Oando, major shareholder settle long-running dispute



Nigeria’s Oando has addressed all the issues raised by a key shareholder, Dahiru Mangal, and will consider a board appointment for him or a representative, the oil company said on Monday.

Oando has been in a drawn-out conflict with Mangal, who petitioned Nigeria’s Securities and Exchange Commission (SEC) last year, alleging financial mismanagement at the firm.

The SEC has ordered a forensic audit into the oil company’s shareholding structure citing concerns about possible insider trading.

The conflict also led to the suspension of Oando’s shares on the Lagos and Johannesburg stock exchanges. They have been suspended at 5.99 naira each for more than three months.

“Oando’s board of directors will consider the appointment of representation for … Mangal to the board. The representation will take the form of directorship from qualified individuals nominated by … Mangal,” Oando said in a statement.

Oando said Mangal has officially notified the company that he is a substantial shareholder, owning more than 10 percent of the firm’s shares.

The oil company said it was open to shareholder oversight and would encourage Mangal to exercise his rights in order to better understand the company’s business. It added that the Emir of Kano mediated the conflict resolution, which ended on Jan. 7.

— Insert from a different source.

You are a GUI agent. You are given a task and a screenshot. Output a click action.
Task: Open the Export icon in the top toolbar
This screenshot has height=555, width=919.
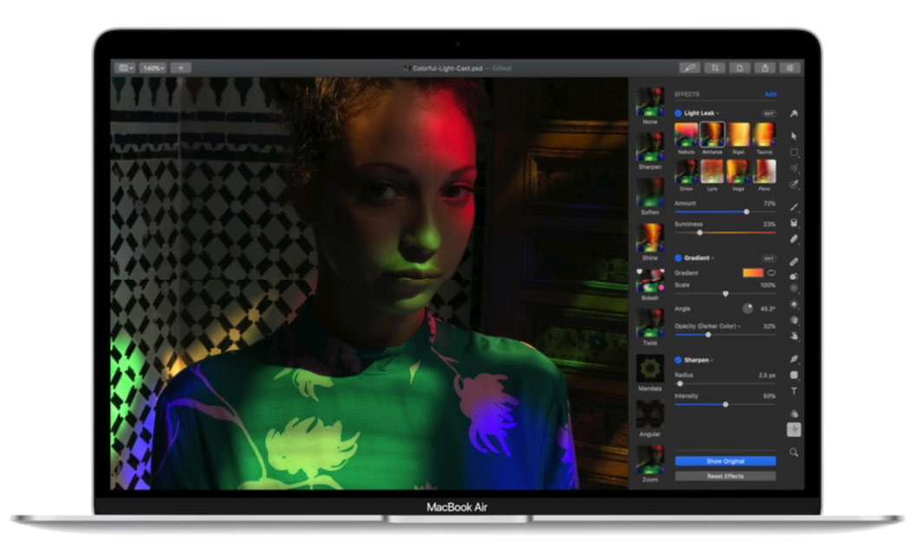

The Emir of Kano, Muhammadu Sanusi II, a former central bank governor, is a highly respected religious leader in northern Nigeria who has been vocal on government policy and corruption.

“Following the clarification I have received from Oando’s management team, I have withdrawn my petition to the SEC,” Mangal said in an Oando statement.

“I am confident in the company’s leadership team and trust that with the right support it will continue to grow from strength to strength, returning real value to all its shareholders including my good self.”

In October, the SEC said it had carried out a comprehensive review of Oando after it received two petitions and found related party transactions were not conducted at arm’s length and that there were discrepancies in its ownership structure.

The SEC has said a team of auditors, lawyers, stockbrokers and share registrars would conduct a forensic audit on Oando to ensure independence.

A company source told Reuters last year the petitions centred around the ownership of some Oando shares bought through an investment vehicle at the time the company bought ConocoPhillips’ Nigerian business for $1.65 billion in 2014.

Oando bought ConocoPhillips’s Nigerian business in a bid to add oil exploration and production to its petroleum product retailing businesses. But high financing costs coupled with lower oil prices hit profits.